Alice McCall is an Australian fashion designer. She is the founder of her eponymous fashion label, launched in 2004, that designs women's party dresses, playsuits, and separates. McCall pieces regularly appear in various Australian and international magazines, such as Vogue, Harper's Bazaar, and Elle.

==Career==

=== Beginnings ===
After moving from Sydney to London, McCall worked for MTV London styling the Stylissimo series and its presenters. She later went freelance as a stylist.

McCall began making one-off luxury silk tops and 1950s style customised dresses which were sold through London boutiques and bought by model Kate Moss and stylist Katie England.

She designed her first collection after being approached by high-end streetwear brand Buddhist Punk to design their 2002 spring/summer women’s collection.

McCall returned to Sydney in 2002, designing for Sass & bide for a couple of years before launching her own label.

=== Fashion label ===
The Alice McCall brand was launched at Australian Fashion Week in 2004. In 2009, the brand began building an online customer base with the introduction of its online e-boutique.

In 2010, Alice McCall opened its first boutique in Sydney's Paddington. In 2016, the brand opened a boutique in the Chinese city of Dalian after McCall made a franchise deal with a local partner. At its peak, the company had 15 stores and as of September 2019, her products were stocked in 171 stores in 36 countries.

McCall has collaborated with various retailers, designing diffusion lines for Target, Topshop and General Pants Co.
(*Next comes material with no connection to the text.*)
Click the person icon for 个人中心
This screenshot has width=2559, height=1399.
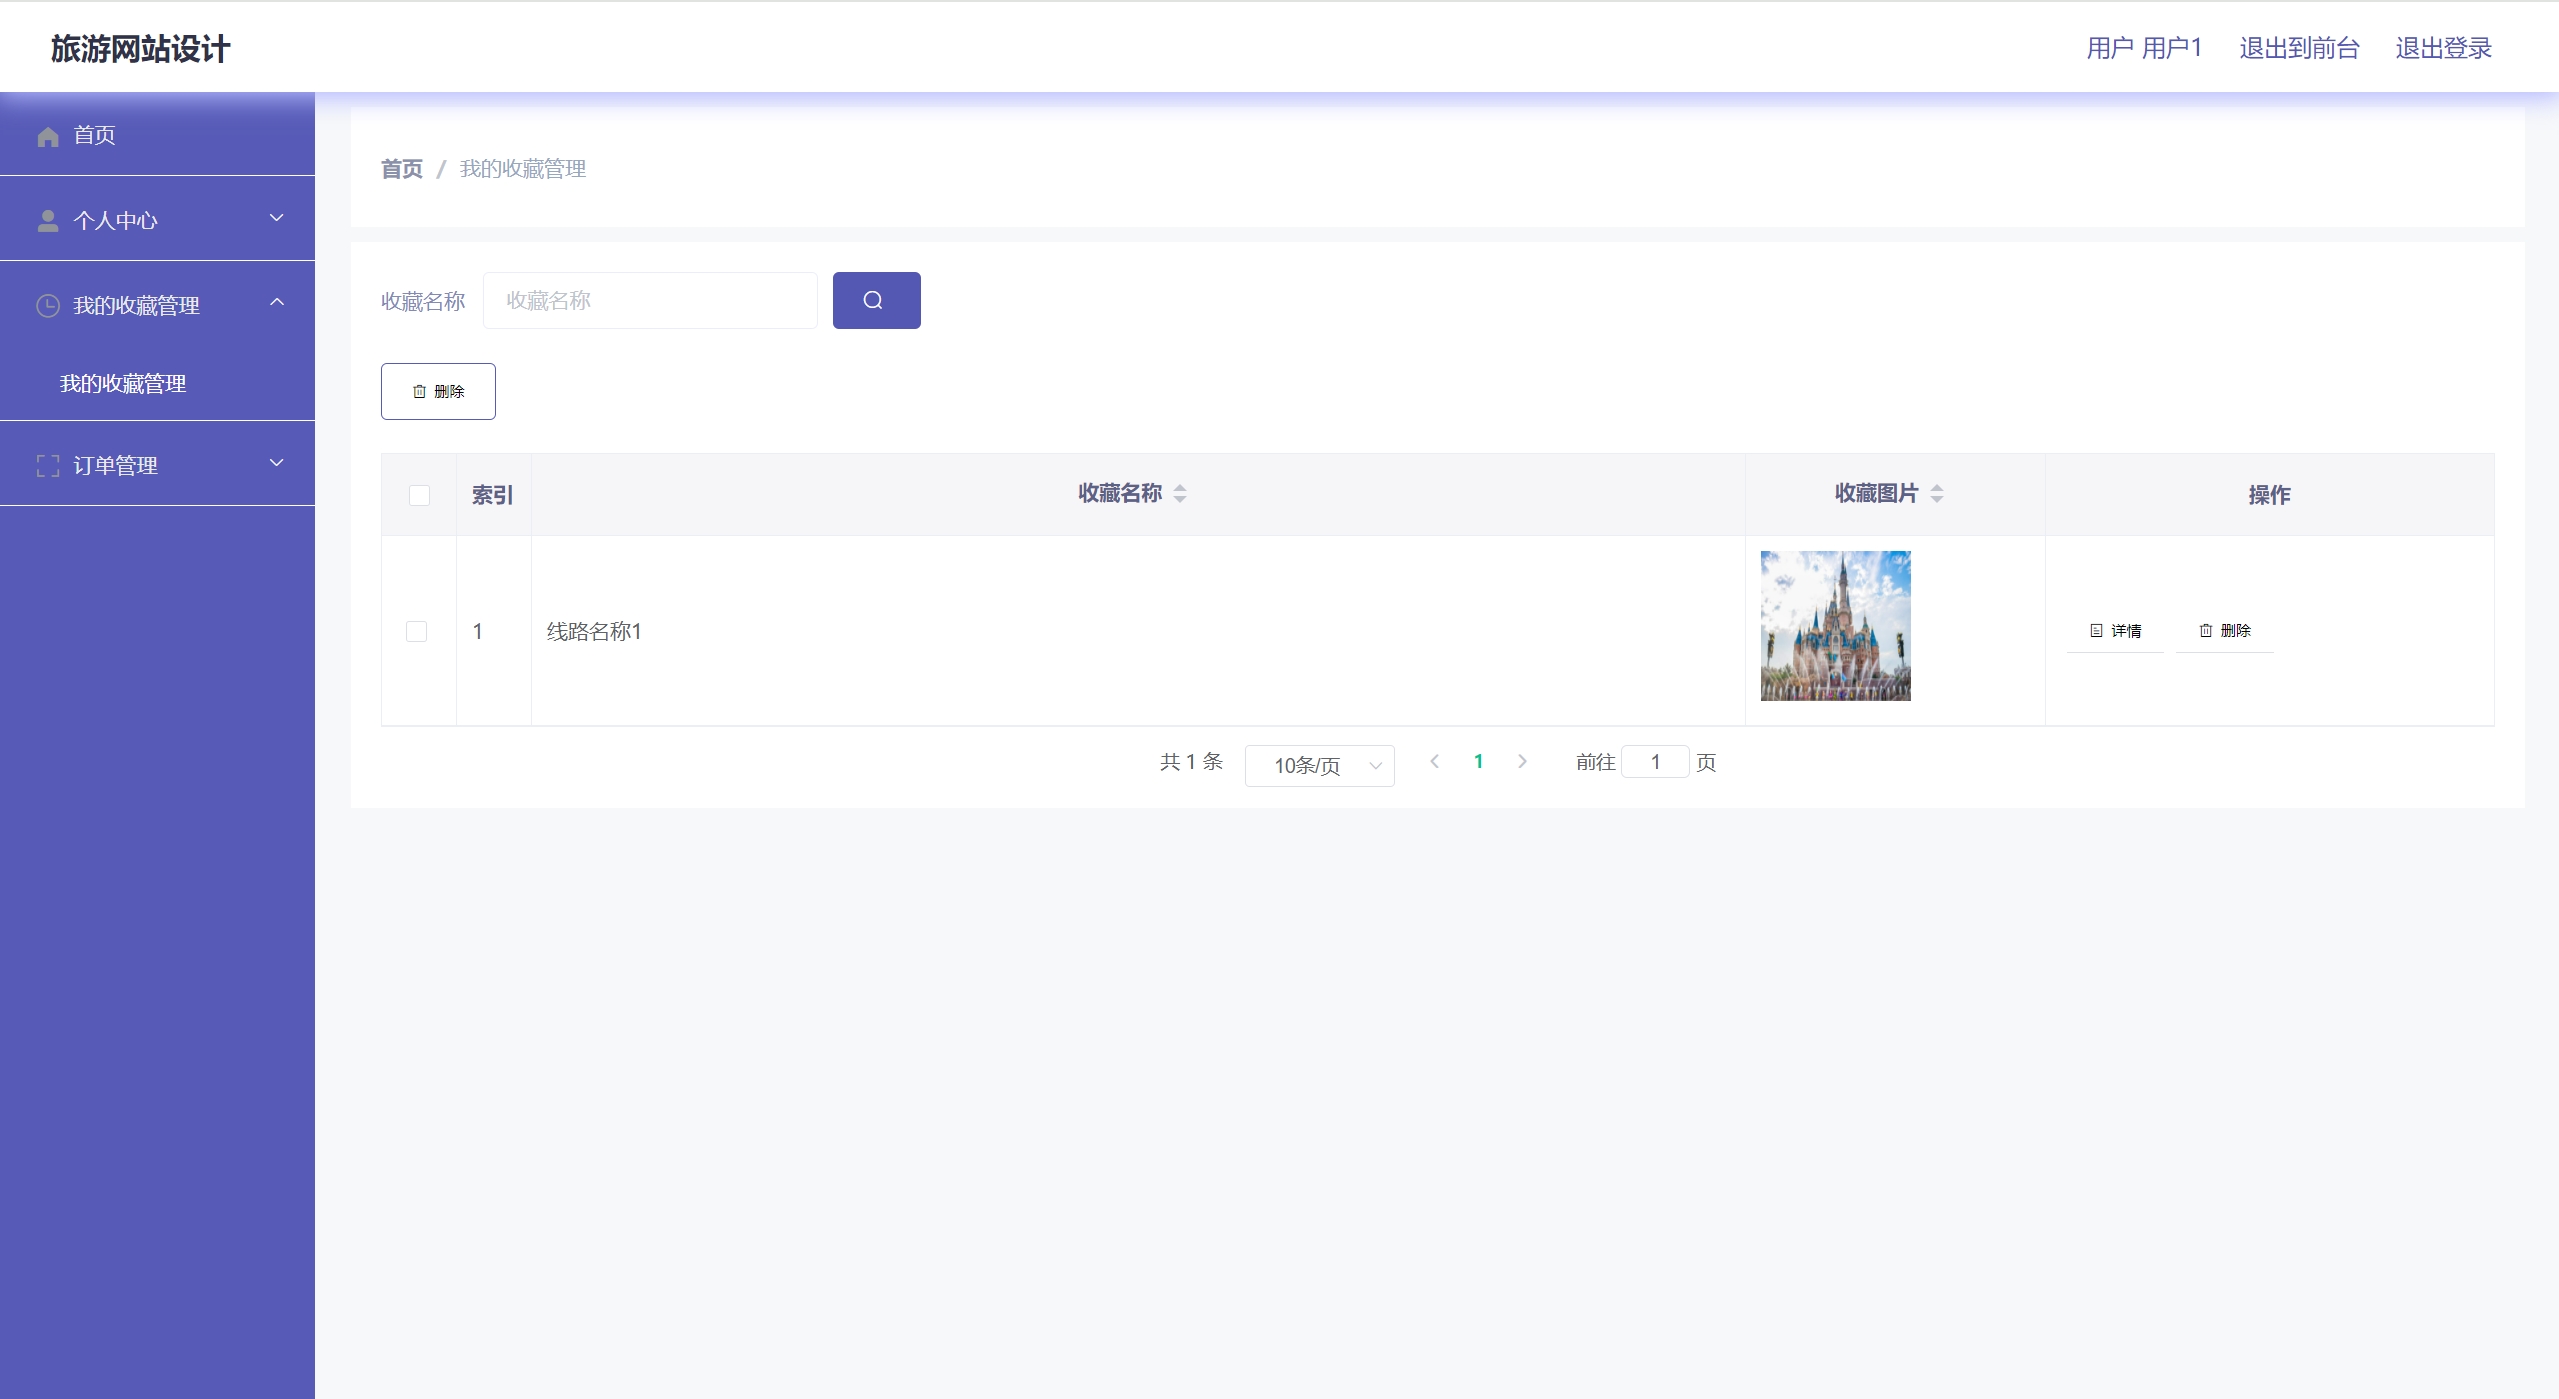coord(48,221)

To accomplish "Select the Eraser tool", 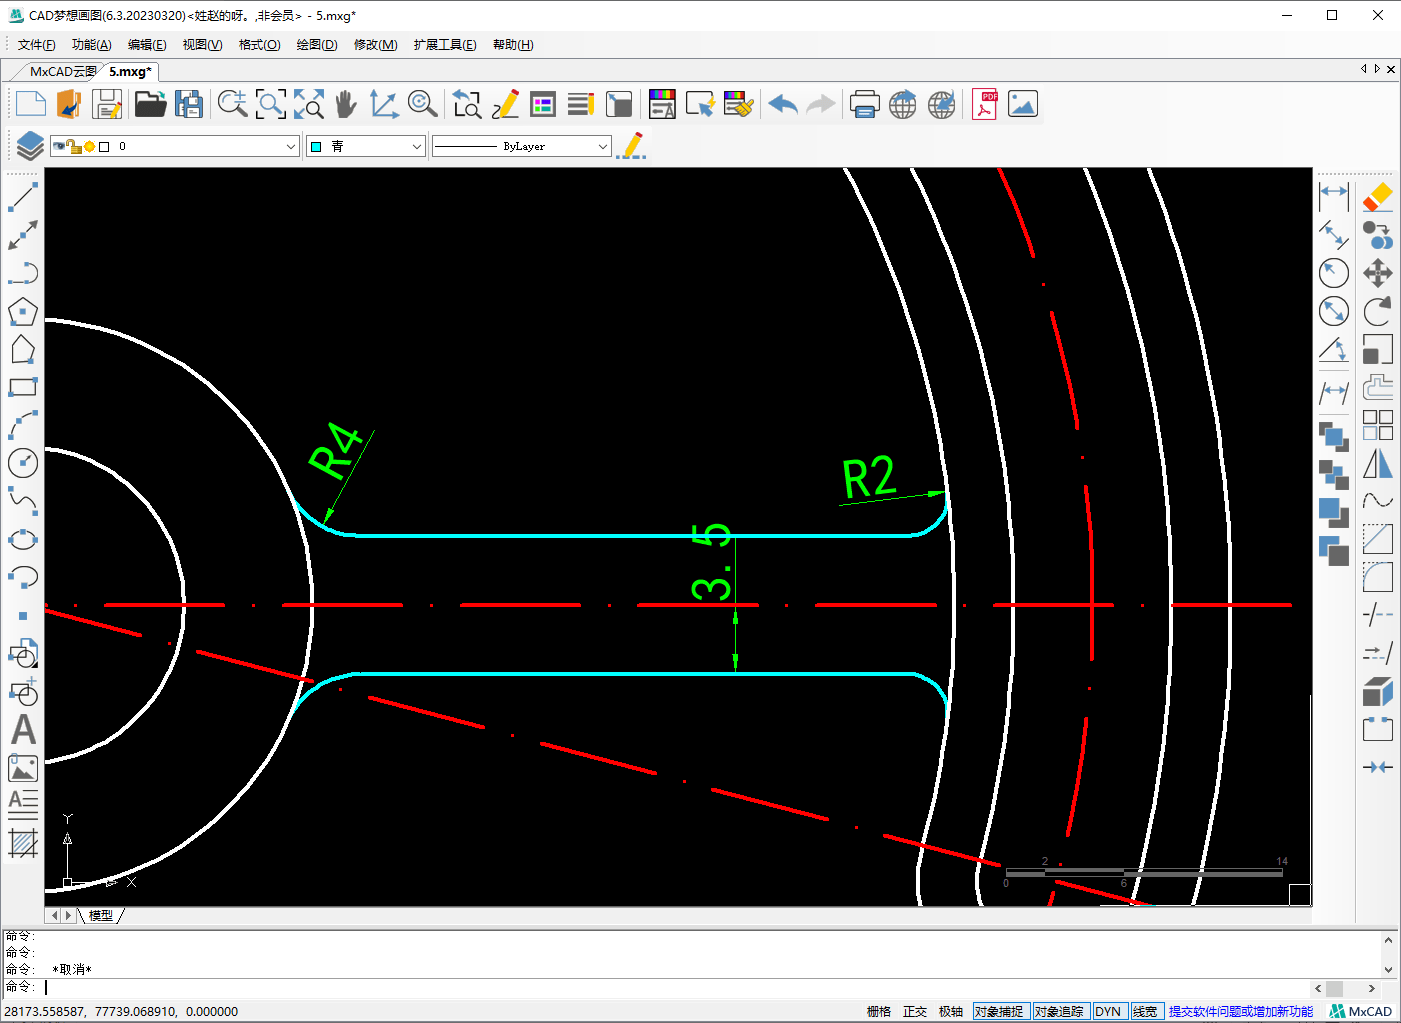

She has also collaborated with artists Eugina Loli, Alice Babich, and Damon Downey to create standout, unique prints, runway shows, and one off installations.

The company went into voluntary administration in November 2020 due to a decline in revenue caused by the COVID-19 pandemic and the costs of running its physical stores. Despite attempts to restructure its debt and reduce its store footprint, the company went into liquidation in February 2023.

== Personal life ==
Alice McCall's former long-time partner was fashion designer and Buddhist Punk founder Nicholas Morley. McCall and Morley have two daughters.